Passage given:
=======

| HN Mirror

Y	Hacker News new \| ask \| show \| jobs

by wodenokoto 1870 days ago

The article goes as far as to say that a parser is not the right tool.

> Not only can the task be solved with a regular expression - regular expressions are basically the only practical way to solve the problem. Which is why none of the clever answers actually suggest another way to solve the problem.

So no, the author is not missing the point at all.

2 comments

goto11 1869 days ago

The point is that a parser could very well use regexes under the hood to perform the tokenization. Because it is the right tool for the job. A language without regex-support might use something like lex to compile a lexer. Of course you can write a character-by-character lexer by hand, but this is just equivalent to what a regex would generate.

So saying "this is not possible, use a parser instead" is completely misunderstanding the relationship between lexing and parsing. I wonder how these people think a parser works?

link

IshKebab 1869 days ago

I mean that bit is clearly wrong. An XML/HTML parser is a perfectly practical way to solve the problem.

However I completely agree that they didn't miss the point. A regex to do this might be fine for hacky things that you don't need to be robust (e.g. for searching for stuff, measuring stats, one-off scripts etc.).

link

goto11 1869 days ago

Regular expressions can be as robust as you need them to be, just like any other kind of code. They are a DSL to create lexers, and they are exactly as robust (or hacky) as if you wrote the same lexer by hand.

link

IshKebab 1869 days ago

C code can be as robust as you need it to be. So why bother with formal verification, safe C coding standards, Rust, etc?

The answer is that it can be robust, but the effort required to do that is so large that in practice it usually isn't.

link

goto11 1869 days ago

Are you arguing that the effort required to make a regex robust and correct is larger than the effort required to make some hand-rolled character-by-character based lexer robust and correct?

Because that sounds counter-intuitive to me. A regex is a higher level DSL for lexing.

link

IshKebab 1868 days ago

That's exactly what I'm arguing. Especially because it's very unlikely that you'd write an XML/HTML parser yourself instead of using somebody else's well-tested library.

link

goto11 1868 days ago

OK but these are two separate question.

Of course you should use an existing library if it solves the exact problem you have. Don't waste time re-implementing the wheel unless you are doing if for educational purposes. Whether such a library used regexes or not under the hood would be irrelevant as long as it works and it well tested.

But I would certainly like to hear an argument why you think a regex is less robust that a similar manual character-by-character matcher.

link

=======

Stored rows:
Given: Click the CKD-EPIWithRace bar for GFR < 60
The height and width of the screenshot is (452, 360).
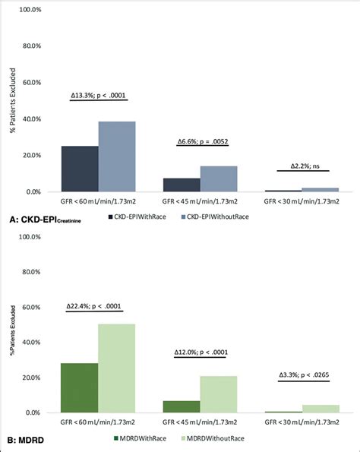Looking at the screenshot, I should [80, 169].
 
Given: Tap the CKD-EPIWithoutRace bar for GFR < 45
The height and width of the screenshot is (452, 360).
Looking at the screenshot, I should [219, 179].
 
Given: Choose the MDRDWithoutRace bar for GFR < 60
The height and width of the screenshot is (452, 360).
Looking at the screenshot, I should [117, 368].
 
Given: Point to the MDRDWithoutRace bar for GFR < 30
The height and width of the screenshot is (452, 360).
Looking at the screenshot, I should [320, 409].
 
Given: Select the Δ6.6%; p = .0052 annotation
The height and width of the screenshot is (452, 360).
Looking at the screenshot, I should [201, 142].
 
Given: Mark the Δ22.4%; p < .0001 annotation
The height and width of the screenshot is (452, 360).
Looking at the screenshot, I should [98, 307].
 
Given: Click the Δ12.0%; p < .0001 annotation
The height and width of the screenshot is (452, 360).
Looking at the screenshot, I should [201, 353].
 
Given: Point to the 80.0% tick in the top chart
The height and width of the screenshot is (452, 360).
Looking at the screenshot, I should [29, 46].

=======

Exercise:
Copy from the Hacker News thread above the stretch from "C code can be" through "DSL for lexing.".

Response for this exercise:
C code can be as robust as you need it to be. So why bother with formal verification, safe C coding standards, Rust, etc?

The answer is that it can be robust, but the effort required to do that is so large that in practice it usually isn't.

link

goto11 1869 days ago

Are you arguing that the effort required to make a regex robust and correct is larger than the effort required to make some hand-rolled character-by-character based lexer robust and correct?

Because that sounds counter-intuitive to me. A regex is a higher level DSL for lexing.